The Movie Waffler First Look Review - TENDER | The Movie Waffler

First Look Review - TENDER

Tender review
A married couple's relationship is tested by a discovery within the walls of their new home.

Review by Eric Hillis

Directed by: Adam Hoelzel

Starring: Jesse Garcia, Jess Weixler, Robert Longstreet, David Koechner, Sonja O'Hara, Shakira Barrera

Tender poster

I have my TV and audio equipment set up just how I like it. It's all neat and tidy, and pleasing to the eye. Well, from the front anyway. Peer behind my TV and stereo rack and you'll be greeted by an off-putting spaghetti junction of tangled wires. Replacing or adding a component requires taking this mess apart and trying to figure out which wire goes where, which can be headache inducing.

A thriller is a lot like an A/V setup. If it's well assembled the viewer will be so enamoured of the shiny facades and pulsing VU meters that they won't give a second thought to the mess of cabling that powers the whole thing. But if the plot is confusing the audience will start to metaphorically look behind the components to see if any wires have come loose or are out of place.

Tender review

In this context, Tender is the sort of thriller that will leave the viewer with a fistful of RCA leads in their hands and no idea what function they're supposed to serve. I was able to watch it on a screener, which meant I could rewind scenes to try to make sense of some details, and I still couldn't get my head around much of its messy plot. Anyone who sees this in a cinema will likely be lost.

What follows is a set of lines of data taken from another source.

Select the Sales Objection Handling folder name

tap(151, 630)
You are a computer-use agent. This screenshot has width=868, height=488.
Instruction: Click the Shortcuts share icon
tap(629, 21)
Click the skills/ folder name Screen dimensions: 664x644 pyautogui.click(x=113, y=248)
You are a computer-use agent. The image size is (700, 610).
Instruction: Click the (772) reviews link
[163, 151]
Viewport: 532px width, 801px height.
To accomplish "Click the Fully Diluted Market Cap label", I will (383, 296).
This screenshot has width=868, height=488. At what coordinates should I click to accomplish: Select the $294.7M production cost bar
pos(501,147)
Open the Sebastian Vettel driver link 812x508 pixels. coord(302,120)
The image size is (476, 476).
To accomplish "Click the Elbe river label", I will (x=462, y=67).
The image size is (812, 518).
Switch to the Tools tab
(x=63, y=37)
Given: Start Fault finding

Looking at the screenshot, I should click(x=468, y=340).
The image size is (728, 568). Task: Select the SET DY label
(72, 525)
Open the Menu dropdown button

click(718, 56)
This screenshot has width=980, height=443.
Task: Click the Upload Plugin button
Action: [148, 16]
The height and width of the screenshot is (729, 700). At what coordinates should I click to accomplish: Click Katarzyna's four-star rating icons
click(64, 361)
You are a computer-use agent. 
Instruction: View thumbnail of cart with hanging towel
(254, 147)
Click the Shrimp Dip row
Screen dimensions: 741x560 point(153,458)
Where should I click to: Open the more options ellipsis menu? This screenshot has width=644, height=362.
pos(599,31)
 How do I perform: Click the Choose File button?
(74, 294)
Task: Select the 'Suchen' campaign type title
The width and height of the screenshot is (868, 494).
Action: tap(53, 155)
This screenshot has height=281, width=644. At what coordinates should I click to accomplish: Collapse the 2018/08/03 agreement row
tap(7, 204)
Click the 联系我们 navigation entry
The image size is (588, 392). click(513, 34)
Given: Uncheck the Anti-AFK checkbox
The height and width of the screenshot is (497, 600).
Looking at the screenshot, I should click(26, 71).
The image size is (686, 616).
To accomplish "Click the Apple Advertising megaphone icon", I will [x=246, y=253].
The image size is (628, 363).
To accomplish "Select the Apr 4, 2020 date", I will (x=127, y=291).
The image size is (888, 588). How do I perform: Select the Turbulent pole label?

Writer/director Adam Hoelzel's feature debut gets off to a promising start. Married couple Billie (Jess Weixler) and Mick (Jesse Garcia) move into the suburban home the latter recently inherited from a deceased uncle. A cleverly constructed time-lapse montage shows how the new home gives their troubled marriage a temporary boost before the couple end up at each others' throats once again. Boxes of unpacked bric a brac serve as a visual metaphor for the far from certain future of this marriage. Mick is having an affair with Taryn (Shakira Barrera), the daughter of the local mayor (Robert Peters) whose re-election campaign provides Mick with employment while he tries to make it as a metal sculptor. Billie probably knows about Mick's infidelity, but she's clinging on to the relationship as so many of her other endeavours in life have ended up in failure.

Tender review

As if that wasn't trouble enough, it turns out Mick's uncle never paid any property tax, and so the county is set to evict the couple in three weeks unless they can come up with the thousands of dollars owed. An unexpected solution to Mick and Billie's arrives in the form of a gold bar they discover behind a wall in their new home's basement. They take the bar to pawnbroker Daniel (Robert Longstreet), who dampens their enthusiasm when he lets them know that despite its value (half a million dollars), the fact that it's marked with a criminal gang symbol means it would be impossible for him to offload without entering the sort of murky channels he's unwilling to risk navigating. But Daniel changes his tune when the couple find dozens more gold bars in their home. Suddenly it's worth the risk, and a plan is set in motion.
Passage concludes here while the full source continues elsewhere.